"Begini, (dana hibah KONI) memang sangat rawan (korupsi). Saya cerita ketika zaman saya. Setiap tahun itu selalu ada penganggaran untuk KONI. Anggarannya memang kita tergantung dari usulan yang ada dan dari pagu yang sudah ada dari pemerintah," kata mantan Menpora, Roy Suryo, Kamis (19/9/2019).
Roy mengaku sempat mendengar saran agar dana hibah KONI tidak langsung dicairkan dan diserahkan. Politikus Partai Demokrat itu menyebut kalau anggaran KONI bisa 'diputar'.
SCROLL TO CONTINUE WITH CONTENT
"Nah memang, terus terang saja, banyak juga suara yang saya dengar, saya kan dulu menggantikan Mas Andi (Andi Mallarangeng) kan, katanya, 'ini menteri baru bego amat, kaya gitu (dana hibah) kan sebenarnya bisa diputar dulu, Pak', begitu," terang Roy.
"Misalnya ditahan dulu, kan lumayan, sebelum gitu (dicairkan) kan nggak ngurangi duitnya aja udah lumayan bunganya," imbuhnya.
Namun Roy mengaku tidak melakukan hal tersebut. Dia mengklaim selalu langsung menyerahkan ke KONI ketika dana hibah bisa dicairkan.
Sedangkan Badan Pemeriksa Keuangan (BPK) menyarankan agar penggunaan satuan kerja (satker) khusus untuk dana hibah KONI.
"Hibah sebenarnya boleh saja. Tapi untuk KONI sebaiknya pakai satker sendiri, khusus. Nanti BPK merekomendasikan soal itu," ujar Ketua BPK Moermahadi Soerja Djanegara kepada wartawan di Istana, Kamis (19/9).
Moermahadi menyebut urusan dana hibah KONI ini sempat dibahas Ketua KONI yang baru.
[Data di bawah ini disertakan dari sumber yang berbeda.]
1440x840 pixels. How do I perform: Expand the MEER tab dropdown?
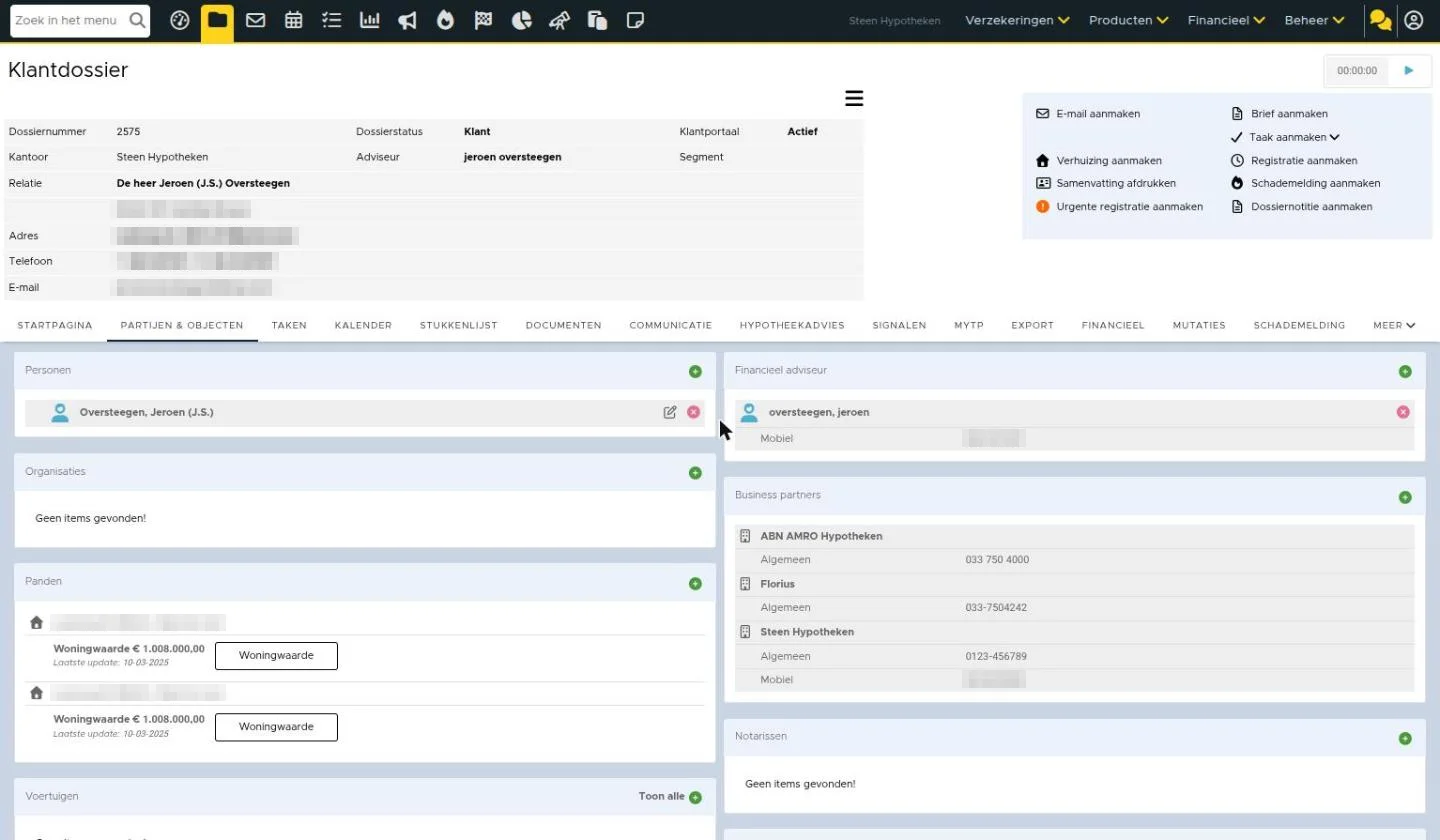pyautogui.click(x=1394, y=325)
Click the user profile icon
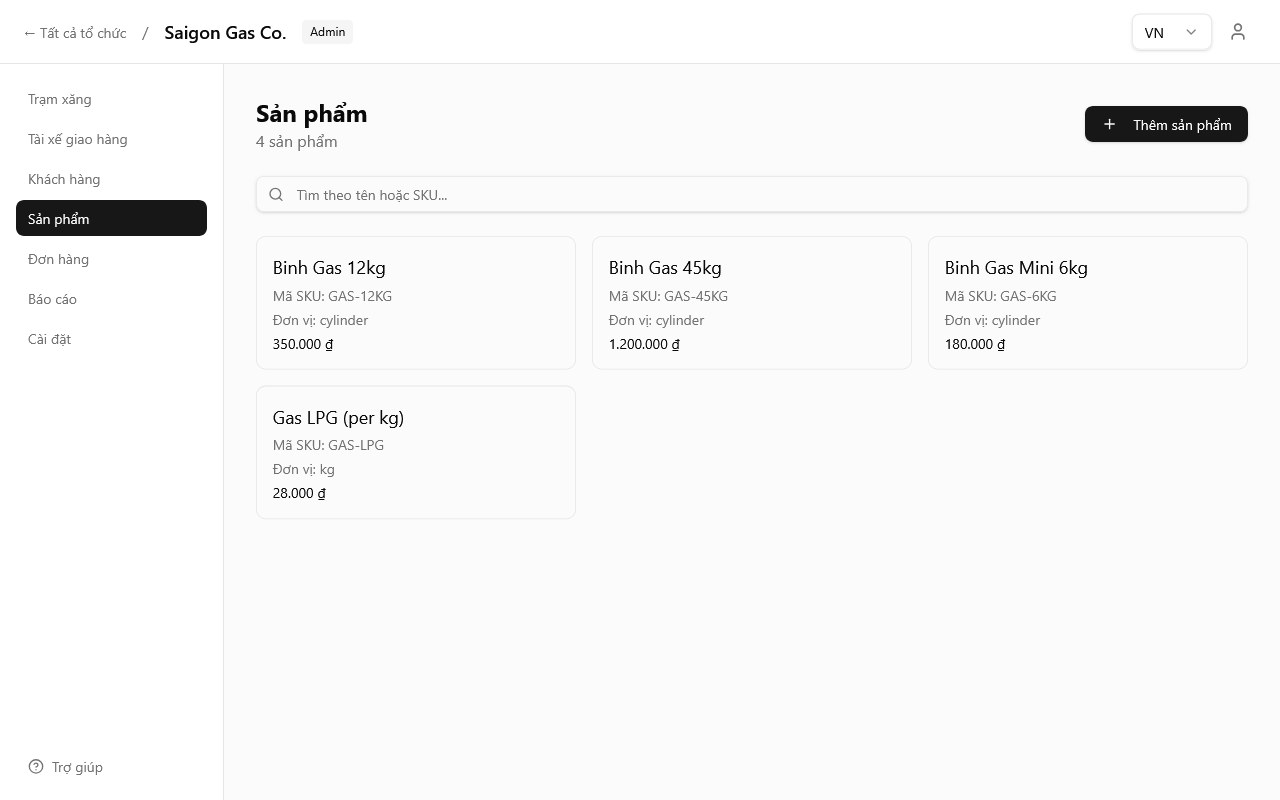Viewport: 1280px width, 800px height. click(x=1238, y=32)
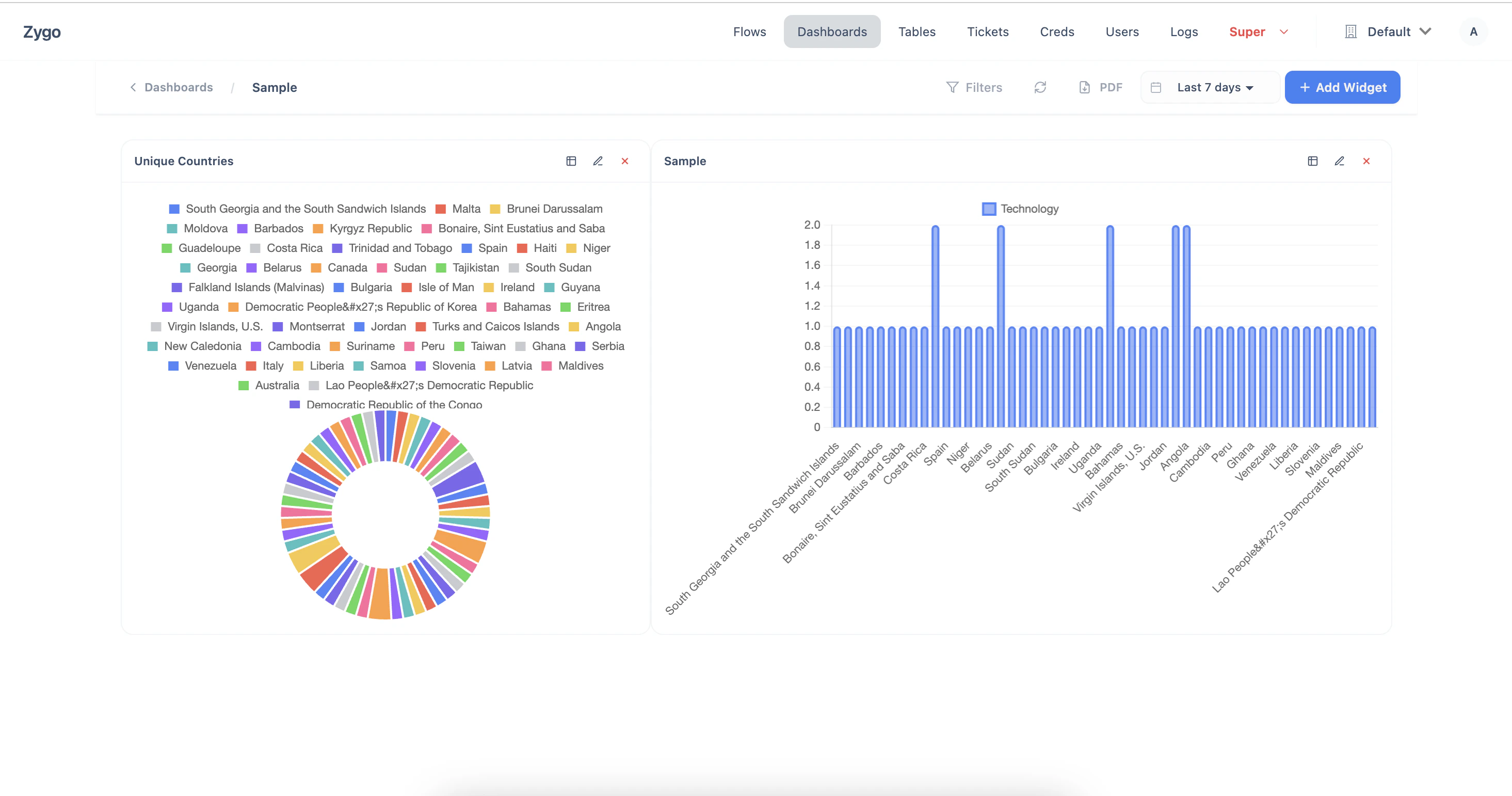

Mekanisme pertanggungjawaban masih dibahas.
Terkait perkara, KPK menegaskan tidak ada muatan politis terkait penetapan tersangka Menpora Imam Nahrawi. Imam menjadi tersangka kasus dugaan suap pengurusan dana hibah KONI serta penerimaan lain terkait jabatan.
"Itu tidak ada motif politik sama sekali. Kalau motif politik diumumin sejak ribut-ribut kemarin. Nggak ada," kata Wakil Ketua KPK Laode M Syarif kepada wartawan di gedung KPK, Jl Kuningan Persada, Jaksel, Kamis (19/9).
Syarif juga mengklarifikasi pernyataan Imam Nahrawi mengenai status tersangka yang disebut baru diketahui setelah jumpa pers KPK pada Rabu (18/9). KPK sudah mengirimkan surat pemberitahuan dimulainya penyidikan kepada Imam Nahrawi.
"Saya juga ingin mengklarifikasi pernyataan Menpora (yang) baru mengetahui kemarin. Saya pikir itu salah karena kita sudah kirimkan (surat). Kalau kita tetapkan status tersangka seseorang itu ada kewajiban KPK menyampaikan surat ke beliau dan beliau sudah menerimanya," sambungnya.
Mengenai jadwal pemanggilan Imam Nahrawi, Syarif mengaku belum mengetahui persis. Tapi Syarif menyinggung ketidakhadiran Imam Nahrawi dalam sejumlah panggilan saat penyidikan.
Imam Nahrawi menjadi tersangka suap dana hibah KONI dan penerimaan lain berkaitan dengan jabatannya. Total uang yang diduga diterima Imam sebesar puluhan miliar rupiah.
Dalam rentang 2014-2018, Imam Nahrawi melalui asisten pribadinya, Miftahul Ulum, diduga menerima uang Rp 14,7 miliar. Selain penerimaan uang tersebut, Imam Nahrawi dalam rentang 2016-2018 menerima uang Rp 11,8 miliar sehingga total dugaan penerimaan uang sebesar Rp 26,5 miliar.
Uang yang diterima tersebut diduga merupakan commitment fee atas pengurusan proposal hibah yang diajukan KONI ke Kemenpora, penerimaan terkait Ketua Dewan Pengarah Satlak Prima, dan penerimaan lain.